In the meanwhile Sarratea, anxious that the credit for the capture of Montevideo should fall to his lot, had dispatched a force under Rondeau to lay siege once again to the town of contention that represented the headquarters of the Royalists. Arriving at the spot, he found that his task had already been forestalled to a certain extent by an independent Oriental, José Eugenio Culta. The latter caudillo, spurred onwards by the numerous examples of reckless initiative offered by the period, had collected a band of three hundred Gauchos. With these kindred spirits he was busily occupied in harassing the garrison to no little purpose.

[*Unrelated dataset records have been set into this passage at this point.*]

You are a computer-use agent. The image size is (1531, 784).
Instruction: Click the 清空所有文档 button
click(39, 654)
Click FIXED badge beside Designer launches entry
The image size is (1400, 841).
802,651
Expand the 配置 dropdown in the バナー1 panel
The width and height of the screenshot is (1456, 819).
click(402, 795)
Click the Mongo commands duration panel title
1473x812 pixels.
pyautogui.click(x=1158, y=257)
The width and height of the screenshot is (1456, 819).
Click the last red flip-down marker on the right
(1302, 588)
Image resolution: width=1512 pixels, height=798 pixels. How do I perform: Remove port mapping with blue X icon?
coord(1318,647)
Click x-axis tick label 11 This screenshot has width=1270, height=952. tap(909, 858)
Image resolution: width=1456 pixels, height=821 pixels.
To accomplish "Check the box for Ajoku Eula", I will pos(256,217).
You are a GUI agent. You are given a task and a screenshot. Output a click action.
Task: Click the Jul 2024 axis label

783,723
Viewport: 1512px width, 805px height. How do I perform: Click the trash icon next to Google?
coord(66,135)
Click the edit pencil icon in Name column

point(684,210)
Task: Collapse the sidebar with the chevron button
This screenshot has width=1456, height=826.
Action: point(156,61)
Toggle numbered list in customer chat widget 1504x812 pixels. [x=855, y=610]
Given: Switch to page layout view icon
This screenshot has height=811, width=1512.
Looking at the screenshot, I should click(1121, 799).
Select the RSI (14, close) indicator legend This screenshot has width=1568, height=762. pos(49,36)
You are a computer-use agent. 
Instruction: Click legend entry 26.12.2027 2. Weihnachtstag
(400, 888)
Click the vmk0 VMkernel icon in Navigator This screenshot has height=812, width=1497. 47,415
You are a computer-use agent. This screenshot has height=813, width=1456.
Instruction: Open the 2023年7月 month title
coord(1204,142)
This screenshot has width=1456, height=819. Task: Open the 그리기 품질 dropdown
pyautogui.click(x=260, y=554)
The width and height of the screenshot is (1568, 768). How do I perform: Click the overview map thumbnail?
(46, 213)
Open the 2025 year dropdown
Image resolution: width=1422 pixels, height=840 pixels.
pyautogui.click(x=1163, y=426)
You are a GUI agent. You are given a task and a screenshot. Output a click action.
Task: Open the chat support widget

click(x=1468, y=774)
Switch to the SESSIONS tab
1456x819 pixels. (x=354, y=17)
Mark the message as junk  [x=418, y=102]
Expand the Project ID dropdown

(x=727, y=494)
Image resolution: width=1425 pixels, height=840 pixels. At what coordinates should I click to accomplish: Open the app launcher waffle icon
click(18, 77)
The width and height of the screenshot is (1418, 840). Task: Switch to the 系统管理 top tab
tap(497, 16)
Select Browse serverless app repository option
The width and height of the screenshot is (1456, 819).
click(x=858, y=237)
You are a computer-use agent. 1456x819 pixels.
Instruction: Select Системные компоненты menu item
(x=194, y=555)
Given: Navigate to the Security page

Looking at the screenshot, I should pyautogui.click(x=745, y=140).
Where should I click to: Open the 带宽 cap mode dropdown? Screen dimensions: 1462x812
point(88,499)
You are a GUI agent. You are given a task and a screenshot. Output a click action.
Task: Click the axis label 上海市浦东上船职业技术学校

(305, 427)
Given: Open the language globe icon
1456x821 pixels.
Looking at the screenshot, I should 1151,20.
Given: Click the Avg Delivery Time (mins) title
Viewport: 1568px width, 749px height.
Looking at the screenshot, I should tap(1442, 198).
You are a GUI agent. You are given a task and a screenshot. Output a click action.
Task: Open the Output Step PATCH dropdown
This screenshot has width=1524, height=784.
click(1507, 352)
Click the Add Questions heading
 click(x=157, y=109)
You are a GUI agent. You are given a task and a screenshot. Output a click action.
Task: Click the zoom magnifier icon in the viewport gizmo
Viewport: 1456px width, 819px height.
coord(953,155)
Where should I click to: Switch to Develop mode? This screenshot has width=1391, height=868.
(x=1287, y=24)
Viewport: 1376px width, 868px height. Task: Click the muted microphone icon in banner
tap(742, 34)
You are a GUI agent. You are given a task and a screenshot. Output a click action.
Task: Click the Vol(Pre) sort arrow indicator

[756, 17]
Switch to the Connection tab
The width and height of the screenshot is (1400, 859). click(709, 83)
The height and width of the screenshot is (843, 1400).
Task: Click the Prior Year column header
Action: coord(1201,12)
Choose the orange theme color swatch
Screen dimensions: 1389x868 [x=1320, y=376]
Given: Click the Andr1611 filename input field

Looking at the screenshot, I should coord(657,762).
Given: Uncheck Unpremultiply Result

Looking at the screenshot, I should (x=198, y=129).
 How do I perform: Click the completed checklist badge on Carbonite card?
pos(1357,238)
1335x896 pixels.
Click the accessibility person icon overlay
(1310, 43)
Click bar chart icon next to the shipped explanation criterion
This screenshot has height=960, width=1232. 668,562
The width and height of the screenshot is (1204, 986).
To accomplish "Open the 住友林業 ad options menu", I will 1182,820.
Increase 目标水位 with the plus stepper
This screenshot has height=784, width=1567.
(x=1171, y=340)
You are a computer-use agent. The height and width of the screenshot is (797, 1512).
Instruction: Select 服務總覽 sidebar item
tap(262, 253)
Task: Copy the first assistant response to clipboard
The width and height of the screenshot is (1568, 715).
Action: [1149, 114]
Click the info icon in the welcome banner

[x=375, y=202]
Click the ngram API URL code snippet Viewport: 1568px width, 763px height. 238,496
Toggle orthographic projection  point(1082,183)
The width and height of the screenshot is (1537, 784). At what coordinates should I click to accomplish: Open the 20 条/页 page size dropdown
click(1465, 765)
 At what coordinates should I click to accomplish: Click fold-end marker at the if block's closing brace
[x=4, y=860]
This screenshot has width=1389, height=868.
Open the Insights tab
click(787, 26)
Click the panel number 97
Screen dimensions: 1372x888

With the arrival of Rondeau, in October of 1812, the siege of the devoted city began on an imposing scale, the army employed for the purpose soon amounting to two thousand men. Destined to drag out its length for almost two years, the first few months of the siege were marked by two events of importance. Vigodet, having received reinforcements from Spain, made a vigorous sally on the last day of the year. At early dawn sixteen hundred men burst out from the gates of the city, surprising and routing the besieging forces as they went, until they won the summit of the Cerrito hill itself, the headquarters of the American forces. With the yellow and red of Spain flaunting from this the Royalists forgot all but their success, and expended their energies in a jubilation that cost them dear. For Rondeau, gathering together his fugitive troops with an amazing rapidity, fell like a thunderbolt upon the cheering crowd, whose joyful clamour turned to groans and death gasps as the stricken mass went reeling back into the city.
An event of still greater importance occurred during the first month of the following year. Sarratea himself then journeyed to the camp before Montevideo. But he had company behind that he could not have failed to regard with considerable unease. Notwithstanding his late check, Artigas still remained a power to be reckoned with. Indeed, his vitality had risen to the occasion; he had flung out his summons far and wide, and his power was now infinitely greater than before. Thus, when Sarratea set out for Montevideo, Artigas followed grimly in his wake, having now no mean instrument by means of which to assert his rights—an army of five thousand men.
Arriving on the heels of his enemy at the point of hostilities, Artigas was not slow to act. Taking full measure of his advantage, he sent peremptorily to Rondeau, demanding the immediate dismissal of Sarratea from his office of Commander-in-Chief. The order thus given to a subordinate to deal with his superior was quite in accordance with the spirit of the times.
As Rondeau, however, did not immediately comply, Artigas took a very simple measure by which to prove that he did not intend to ask in vain. His Gauchos dashed full gallop into Sarratea's camp, and drove off with them all the horses that they found within the establishment. Seeing that a Gaucho army, unhorsed, is as a collection of fish on dry land, the matter was definitely settled by the act. Sarratea retired with the best grace he could muster to Buenos Aires, Rondeau remained in command, and the Oriental and Argentine leaders sat down to continue the investment of Montevideo, one jealous eye of each upon his fellow-chief, the other fixed more casually upon the beleaguered town.